"kudane" wrote:
IMHO the article has a few things correct (for example Brock Peirce was in First Kid), but in some of the more incriminating details I believe they have made their own conclusions.
I think you are jumping to conclusions yourself. You may have inside info about EQInterface/EQ2Interface.com that contradicts one claim, but that "truth about IGE" article has a lot of good info.
I didn't write it, but I researched some of the same stuff a while back, with evidence from media reports. Here's my version:
IGE's CEO Brock Pierce was arrested in Marbella, Spain in 2002 with Marc Collins-Rector and Chad Shackley. An international arrest warrant had been issued in 2000, when the trio left the USA after being forced to resign from their disastrous dot.com DEN (Digital Entertainment Network), following a sex abuse case against Collins-Rector which was settled out of court. Collins-Rector and Shackley had earlier founded and sold the ISP Concentric Networks.

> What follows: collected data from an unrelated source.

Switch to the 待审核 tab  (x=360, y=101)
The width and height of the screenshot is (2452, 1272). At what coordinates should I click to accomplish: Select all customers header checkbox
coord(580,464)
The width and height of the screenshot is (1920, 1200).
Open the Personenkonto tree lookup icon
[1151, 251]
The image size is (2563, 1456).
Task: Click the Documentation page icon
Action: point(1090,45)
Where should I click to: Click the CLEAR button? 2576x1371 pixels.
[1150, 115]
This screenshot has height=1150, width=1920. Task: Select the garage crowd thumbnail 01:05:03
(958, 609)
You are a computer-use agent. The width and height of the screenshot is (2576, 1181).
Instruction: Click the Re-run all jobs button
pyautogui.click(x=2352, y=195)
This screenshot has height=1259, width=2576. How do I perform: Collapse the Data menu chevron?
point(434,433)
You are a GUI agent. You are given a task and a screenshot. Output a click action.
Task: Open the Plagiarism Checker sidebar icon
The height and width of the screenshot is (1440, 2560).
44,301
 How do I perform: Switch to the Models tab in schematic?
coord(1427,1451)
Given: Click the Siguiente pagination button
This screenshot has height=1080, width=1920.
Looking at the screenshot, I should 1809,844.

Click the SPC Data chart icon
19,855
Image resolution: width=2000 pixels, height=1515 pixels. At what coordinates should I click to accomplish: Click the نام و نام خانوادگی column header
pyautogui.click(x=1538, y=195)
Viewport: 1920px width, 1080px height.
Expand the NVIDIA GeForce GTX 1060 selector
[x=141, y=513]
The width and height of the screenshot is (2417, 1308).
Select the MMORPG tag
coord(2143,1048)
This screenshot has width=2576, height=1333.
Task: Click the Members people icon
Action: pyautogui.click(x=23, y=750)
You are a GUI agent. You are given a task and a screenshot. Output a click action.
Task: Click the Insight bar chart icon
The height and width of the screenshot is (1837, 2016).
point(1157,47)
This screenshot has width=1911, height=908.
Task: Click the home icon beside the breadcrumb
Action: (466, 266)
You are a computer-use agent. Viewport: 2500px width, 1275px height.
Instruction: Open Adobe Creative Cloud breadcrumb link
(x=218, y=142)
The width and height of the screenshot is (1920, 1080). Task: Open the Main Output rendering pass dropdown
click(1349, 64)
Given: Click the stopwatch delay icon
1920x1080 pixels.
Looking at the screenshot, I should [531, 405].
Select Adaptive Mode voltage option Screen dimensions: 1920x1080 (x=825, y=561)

Pierce and Shackley were released, but police reportedly found "enormous amounts of child ****" at their villa. Collins-Rector (who changed his name in 1998 from Mark Rector) was extradited to the USA and remained in custody until he pleaded guilty in June 2004 to luring five male minors across state lines for sex. Alleged victims claimed they were drugged, raped, and threatened with death. Each charge carried a possible jail term of up to 10 years and he was sentenced on September 9, 2004, but the final sentence is not recorded online.
Pierce, Collins-Rector and Shackley also had a $4.5m default judgement against them over offences with teenaged boys in the Beverly Hills and west Los Angeles area dating back to the early 1990s, after losing a civil court case brought by victims.
Chad Shackley had dropped out of high school at age 15 to live with Collins-Rector, who was in his late 30s. Brock Pierce, child star of The Mighty Ducks and First Kid, later moved in with them. In 1999 at age 18, Brock Pierce's DEN salary was $250,000. DEN blew its US$60 million venture capital on a video streaming website targeting "generation Y". Brock Pierce produced a series for DEN called Chad's World, about a gay teenager who moves in with a gay couple.
Apart from the crude flash movie you can find by searching google for "den dot com deadpool" (without quotes), a journalist also recorded his six weeks at DEN.